> _Data provided_:
=-=-=
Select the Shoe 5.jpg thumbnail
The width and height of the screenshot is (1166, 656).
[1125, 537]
=-=-=
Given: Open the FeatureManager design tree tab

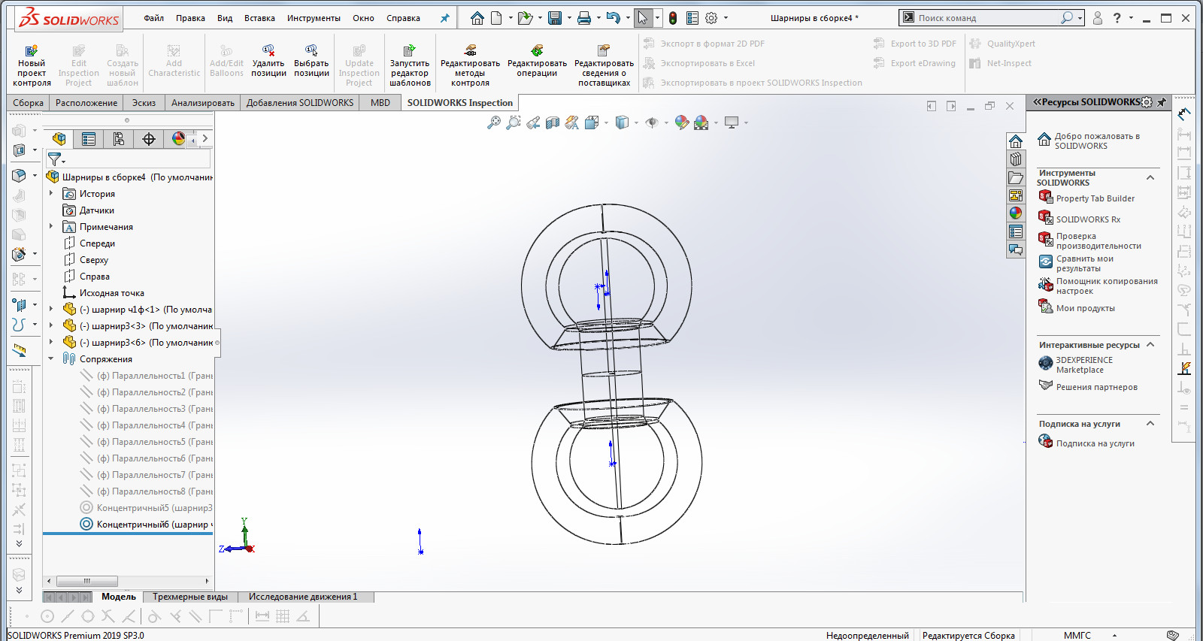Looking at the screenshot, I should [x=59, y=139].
=-=-=
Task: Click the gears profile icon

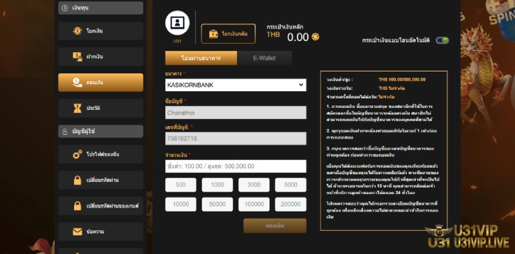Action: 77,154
=-=-=
> _Problem to solve_:
Output the data as a Markdown table with columns Row and Line, beginning at the line that contains "Select the Shoe 5.jpg thumbnail" and continuing through the line that contains "[1125, 537]". Give one row per line and skip any blank lines.

> _In response_:
| Row | Line |
|---|---|
| 1 | Select the Shoe 5.jpg thumbnail |
| 2 | The width and height of the screenshot is (1166, 656). |
| 3 | [1125, 537] |